Optionally, in the system, the number of Transient Tokens available for transaction within the system are associated with the number of Transient Tokens in the pool of tokens. For example, limiting by the number of the number of Transient Tokens available for transaction may be limited by or calculated as a function of the number of Transient Tokens in the pool of tokens.
In another aspect, an embodiment of the present disclosure provides a method of using a system including a de-centralised data communication network, and a data processing arrangement that processes tokens that are transacted via the de-centralised data communication network, characterised in that the method includes:
(i) arranging for at least a first portion of the tokens to be Persistent Tokens that are representative of one or more values of one or more resources, wherein the Persistent Tokens are transacted within the system, and at least a second portion of the tokens are Transient Tokens that represent one or more values of one or more resources of the data processing arrangement used for processing one or more transactions of the Persistent Tokens, wherein the Transient Tokens have a defined lifetime after creation thereof within the system; and (ii) transacting or executing using the data processing arrangement the Persistent Tokens as supported by consuming Transient Tokens accompanying the Persistent Tokens;
wherein the Transient Tokens are representative of at least one of: CPU cycles executable within the system, energy dissipation within the system, access time taken by data processing resources of the system during execution of transactions of Persistent Tokens, access to data memory of the system for storing and/or retrieving data.
Optionally, in the method, the Transient Tokens are representative of at least one of: CPU cycles, energy dissipation, access time taken by data processing resources during transactions.
Optionally, in the method, the Transient Tokens are representative of CPU cycles executable within the system, wherein the CPU cycles are a measure of a representative quantity (referred henceforth as a representative quantity of CPU cycles), wherein the representative quantity of CPU cycles include a measure of at least one of: access to data storage, memory, access to data communication system bandwidth, data communication channels or ports, data processor energy use, data processor energy dissipation, access time taken by data processing resources during transactions, heat generation, cooling
9energy applied or any other measure associated with one or more CPU cycles.
Optionally, the method includes assigning a value to the representative quantity of CPU cycles, wherein, the value of the representative quantity of CPU cycles is, optionally, associated with a value defined in one or more currencies, including fiat currencies or cryptocurrencies (the currency value), wherein the currency value is defined by the value, typically a local financial value, of the one or more measures associated with the representative quantity of CPU cycles or with the one or more CPU cycles (the cost of CPU cycles).

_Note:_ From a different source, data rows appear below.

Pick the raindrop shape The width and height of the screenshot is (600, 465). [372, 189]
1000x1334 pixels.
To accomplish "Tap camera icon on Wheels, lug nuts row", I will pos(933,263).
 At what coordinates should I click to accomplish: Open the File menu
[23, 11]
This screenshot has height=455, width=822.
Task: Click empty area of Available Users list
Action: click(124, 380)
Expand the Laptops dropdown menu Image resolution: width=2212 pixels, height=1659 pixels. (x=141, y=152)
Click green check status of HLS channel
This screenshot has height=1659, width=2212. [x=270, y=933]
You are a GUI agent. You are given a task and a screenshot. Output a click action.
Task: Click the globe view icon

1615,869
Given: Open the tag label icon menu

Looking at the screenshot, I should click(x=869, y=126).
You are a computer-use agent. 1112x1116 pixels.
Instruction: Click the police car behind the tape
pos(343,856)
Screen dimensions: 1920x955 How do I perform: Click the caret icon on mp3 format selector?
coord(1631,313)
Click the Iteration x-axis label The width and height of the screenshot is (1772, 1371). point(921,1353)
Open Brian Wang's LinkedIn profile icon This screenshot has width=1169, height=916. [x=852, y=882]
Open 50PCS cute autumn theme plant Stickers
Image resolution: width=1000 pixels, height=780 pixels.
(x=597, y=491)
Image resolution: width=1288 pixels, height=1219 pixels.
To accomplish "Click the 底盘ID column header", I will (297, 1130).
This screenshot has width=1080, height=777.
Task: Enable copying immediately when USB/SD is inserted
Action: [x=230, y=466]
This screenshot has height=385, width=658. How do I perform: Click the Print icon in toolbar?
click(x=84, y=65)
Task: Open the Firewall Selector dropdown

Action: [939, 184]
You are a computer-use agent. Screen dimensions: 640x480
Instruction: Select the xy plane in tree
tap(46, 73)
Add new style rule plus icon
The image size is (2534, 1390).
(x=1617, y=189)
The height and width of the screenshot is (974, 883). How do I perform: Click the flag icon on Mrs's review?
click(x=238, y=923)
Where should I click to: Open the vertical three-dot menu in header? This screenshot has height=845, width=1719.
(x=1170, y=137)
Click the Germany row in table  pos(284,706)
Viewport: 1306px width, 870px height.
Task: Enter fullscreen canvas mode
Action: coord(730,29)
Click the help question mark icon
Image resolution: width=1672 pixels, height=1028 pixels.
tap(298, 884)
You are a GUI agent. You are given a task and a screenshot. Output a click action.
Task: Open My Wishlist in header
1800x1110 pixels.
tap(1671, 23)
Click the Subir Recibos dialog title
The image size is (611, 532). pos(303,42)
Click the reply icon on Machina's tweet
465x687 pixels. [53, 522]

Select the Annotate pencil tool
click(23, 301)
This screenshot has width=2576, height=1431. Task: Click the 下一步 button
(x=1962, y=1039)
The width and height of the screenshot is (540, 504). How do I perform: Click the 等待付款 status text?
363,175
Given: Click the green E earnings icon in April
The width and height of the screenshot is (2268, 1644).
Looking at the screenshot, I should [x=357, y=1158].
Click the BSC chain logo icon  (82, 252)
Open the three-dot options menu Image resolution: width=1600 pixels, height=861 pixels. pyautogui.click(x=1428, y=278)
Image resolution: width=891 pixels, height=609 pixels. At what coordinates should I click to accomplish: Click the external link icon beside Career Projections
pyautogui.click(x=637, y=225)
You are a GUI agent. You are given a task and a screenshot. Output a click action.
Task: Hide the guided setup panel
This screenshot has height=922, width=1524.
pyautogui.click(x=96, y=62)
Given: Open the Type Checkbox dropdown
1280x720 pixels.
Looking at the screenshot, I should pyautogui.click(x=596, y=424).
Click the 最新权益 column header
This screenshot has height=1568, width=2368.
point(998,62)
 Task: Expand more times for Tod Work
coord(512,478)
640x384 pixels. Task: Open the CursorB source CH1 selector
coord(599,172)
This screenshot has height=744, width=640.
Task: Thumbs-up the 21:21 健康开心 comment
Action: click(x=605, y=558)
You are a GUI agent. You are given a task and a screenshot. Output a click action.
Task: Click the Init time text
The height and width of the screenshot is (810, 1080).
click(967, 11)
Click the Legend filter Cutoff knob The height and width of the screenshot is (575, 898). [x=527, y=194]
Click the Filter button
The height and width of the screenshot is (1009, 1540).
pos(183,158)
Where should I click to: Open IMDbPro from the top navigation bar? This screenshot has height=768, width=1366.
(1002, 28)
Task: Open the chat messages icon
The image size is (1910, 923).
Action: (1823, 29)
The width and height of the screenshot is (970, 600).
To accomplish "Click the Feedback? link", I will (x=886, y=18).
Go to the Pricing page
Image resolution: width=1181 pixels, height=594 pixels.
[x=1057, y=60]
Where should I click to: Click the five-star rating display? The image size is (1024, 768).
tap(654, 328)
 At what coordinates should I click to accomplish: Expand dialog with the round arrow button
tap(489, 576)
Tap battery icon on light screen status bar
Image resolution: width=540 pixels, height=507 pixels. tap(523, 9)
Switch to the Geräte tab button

Optionally, the method includes measuring of one or more representative quantity of CPU cycles via use of software or via use of hardware such as sensors, either being local or anywhere within the decentralised network.
Optionally, the method includes generating Transient Tokens via smart contracts where in smart contracts are, optionally, defined as one or more transformations that can be executed on data. For example, in the method, a smart contract may be a transformation of sensor data, for example captured image data.
Optionally, in the method, smart contracts may be defined as one or more executable instructions that affect data, for example, data related to a cryptocurrency or a digital token. More optionally, in the method, smart contracts may be defined as the digitally executable legal relationships, for example peer-to-peer relationship in cryptocurrencies.
Optionally, the method includes using Transient Tokens that have been generated by data mining activities.
Optionally, the method includes using Transient Tokens that have a corresponding cryptocurrency value.
10Optionally, the method includes arranging for a ledger arrangement for recording transactions implemented within the system and corresponding token exchanges.
Optionally, in the method, de-centralised data communication network is implemented as a peer-to-peer network, and the data processing arrangement is spatially distributed within the peer-to-peer network.
Optionally, the method includes using Transient Tokens that have been generated by execution of smart contracts.
Optionally, in the method, the smart contracts are executed for implementing the transactions within the system.
Optionally, in the method, smart contract includes one address field containing a first address of the Transient Tokens accompanying the Persistent Tokens, another address field containing a second address, wherein the second address associates with an address to which unused Transient Tokens related to the first address are to be transferred and a signature field that verifies the transaction.
Optionally, in the method, the verification is performed by providing at least one of: replication, proof of work, proof of stake.
Optionally, during the lifetime of the Transient Tokens, the method includes depreciating the value of the Transient Tokens according to a depreciation rate, wherein the depreciation rate may be defined by one or more mathematical functions or by one or more pre-set rules, or by one or more pre-set values. More optionally, the method includes depreciating the value of the Transient Tokens until the value of the of the Transient Tokens is zero or approximately zero.
Optionally, the method includes expiring the Transient Tokens with value zero or approximately zero. Optionally, in the method, the data processing arrangement automatically expires Transient Tokens at the time in which the value is of Transient Tokens is set to, or reaches by depreciation, zero or approximately zero. Optionally, in the method, the data processing arrangement locks or removes user access to expired Transient Tokens.
Optionally, the method includes adding the Transient Tokens to a pool of tokens after expiring the defined lifetime thereof.
Optionally, the method includes associating the number of Transient Tokens available for transaction within the system with the number of Transient Tokens in the pool of tokens. For example, the method may optionally include limiting the number of the number of Transient Tokens available for transaction by the number of Transient Tokens in the pool of tokens. For example, the method may optionally include calculating the number of the number of Transient Tokens available for transaction based on a mathematical function which considers the number of Transient Tokens in the pool of tokens.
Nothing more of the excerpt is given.